Si c’est le discours d’Ann Romney, l’épouse du candidat, qui a essentiellement capté l’attention de la presse française lors de la première soirée de la convention républicaine à Tampa (Floride), mardi 28 août, elle n’était pas la seule personnalité de premier plan à parler. La soirée a en effet été aussi marquée par le keynote speech (le discours chargé de donner le ton politique de la convention, le plus important après celui du candidat) signé Chris Christie, le gouverneur du New Jersey.
Un discours d’autant plus attendu que cette keynote a dans le passé servi de révélateur à certains élus (notamment côté démocrate: l'élue afro-américaine Barbara Jordan en 1976, le gouverneur de New York Mario Cuomo en 1984 et, surtout, Barack Obama, alors simple candidat au Sénat, en 2004) et que le New York Post venait de révéler la veille que Christie aurait refusé le poste de candidat à la vice-présidence que lui proposait Romney: ce dernier lui imposait de quitter son poste de gouverneur mais Christie, dont une éventuelle candidature pour 2016 est déjà testée, ne croirait pas en ses chances de victoire.
«Il est temps de mettre fin à cette ère de leadership absent dans le Bureau ovale et d’envoyer de vrais leaders à la Maison Blanche», a déclaré Christie en attaquant Obama:
«Vous voyez, Monsieur le président, les vrais dirigeants ne suivent pas les sondages. Les vrais dirigeants changent les sondages.»

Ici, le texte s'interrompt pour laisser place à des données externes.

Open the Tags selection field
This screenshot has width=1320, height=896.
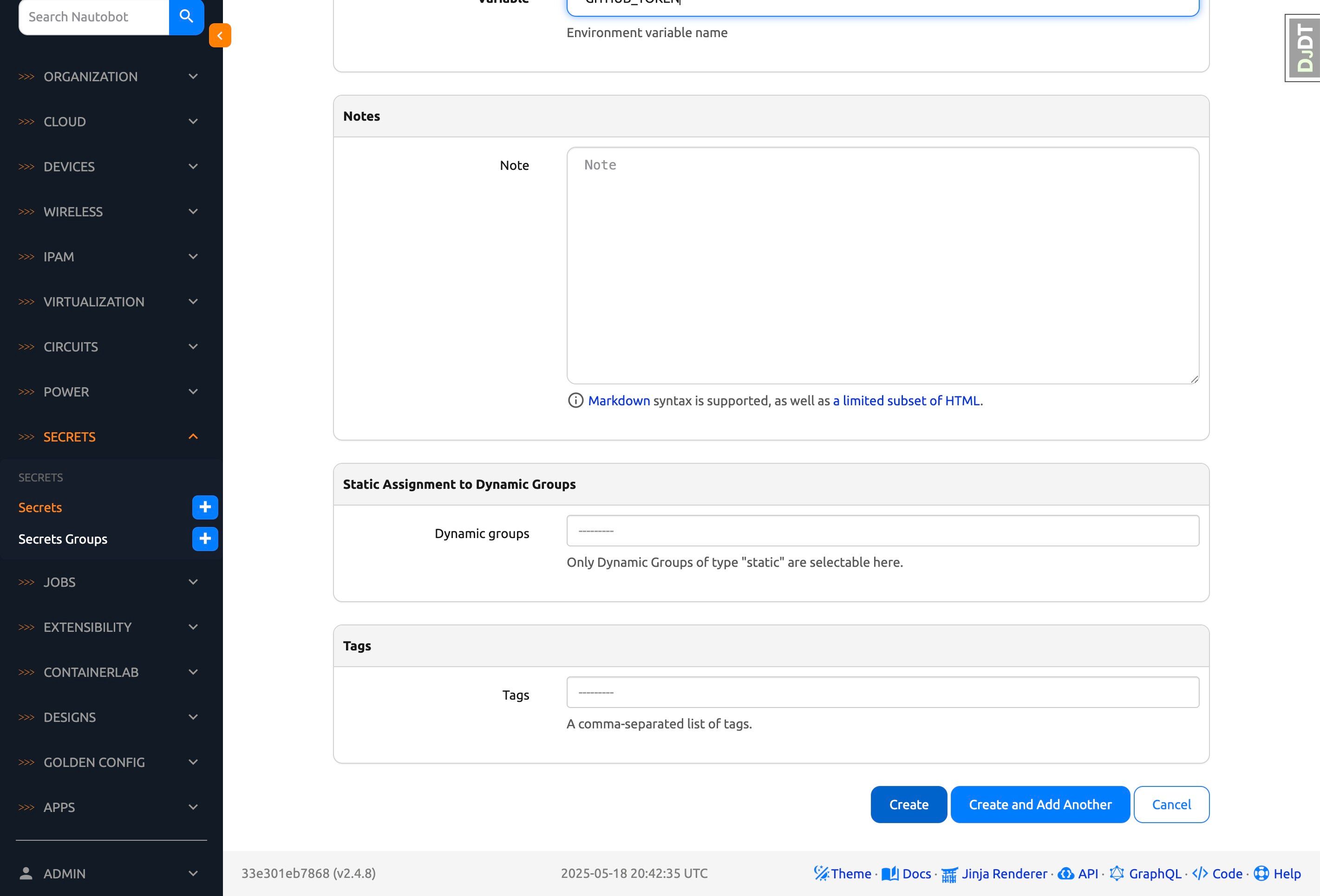[882, 692]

Le gouverneur a aussi fait profession de réalisme: «Nos problèmes sont importants et les solutions ne seront pas sans douleur», a-t-il lancé, affirmant que Mitt Romney était prêt à affirmer de «dures vérités».

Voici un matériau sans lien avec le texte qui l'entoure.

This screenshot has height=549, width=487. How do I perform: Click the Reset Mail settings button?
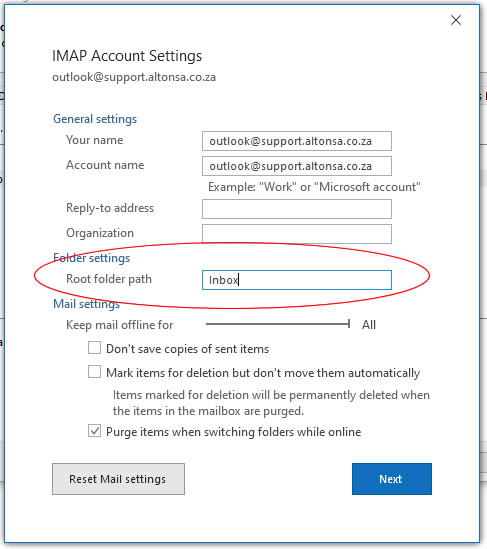(x=118, y=479)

A l’exception du Washington Post, qui pense que Christie «a contribué à injecter une énergie bienvenue» à la convention, l’accueil de la presse oscille entre le tiède et le négatif. David Gergen, analyste politique pour CNN, estime que son discours «ne restera pas dans les mémoires» et a avant tout aidé à «renforcer les votes que Romney détient déjà». David Frum de The Daily Beast pointe lui «un discours brouillon, mal préparé» et «sans thème».
Un discours trop policé?
Le site The American Prospect, classé à gauche, a lui trouvé Christie, réputé pour son franc-parler brut de décoffrage, trop policé:
«Le Christie spontané parle comme un voyou; il est brutal et abrupt. Le Christie calibré, placé dans la position inhabituelle d’orateur principal du parti, en prime time sur toutes les chaînes, n’a pas fait cela.»
Le New York Magazine, lui, a noté avec amusement le regard amorphe/excédé/ennuyé de Romney pendant le discours. Beaucoup estiment d’ailleurs que le discours de Christie lui a surtout servi de tribune personnelle. Selon Michael Tomasky de The Daily Beast, «c’était un bon discours pour Christie», mais pas pour Romney.

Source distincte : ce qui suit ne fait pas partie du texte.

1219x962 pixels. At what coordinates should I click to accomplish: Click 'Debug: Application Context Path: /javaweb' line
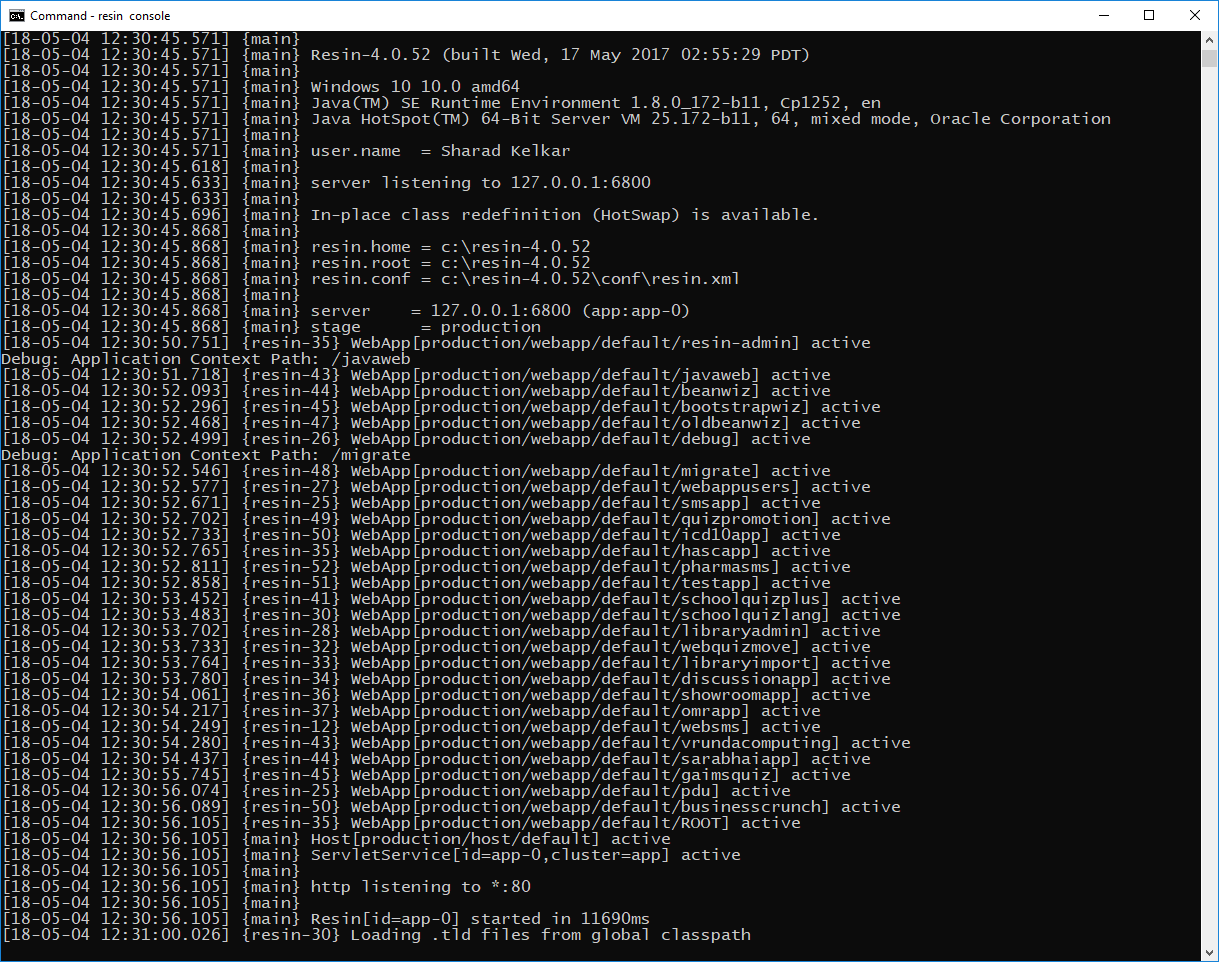(x=206, y=359)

«Christie a consacré la première partie de son discours à lui-même», et la suite, si elle mentionnait le candidat, ne contenait pas «une ligne un peu personnelle sur Mitt», s’étonne son collègue Howard Kurtz: «C’est comme si les deux ne s’étaient jamais rencontrés.» La chroniqueuse de MSNBC Rachel Maddow a elle dénoncé «un acte d’égoïsme politique».
Plus tôt dans la journée, Christie avait d’ailleurs été interrogé par NBC sur ses ambitions personnelles:
«—Beaucoup de gens vous regardent et se disent: "C’est peut-être ici qu’il se lance à la conquête de la nomination pour la prochaine fois". Cela contient-il une part de vérité?
—J’en doute, car je pense que Mitt Romney participera à la convention de 2016, où il sera nominé candidat à un second mandat. Et donc vous parlez de 2020 — c'est très très loin.»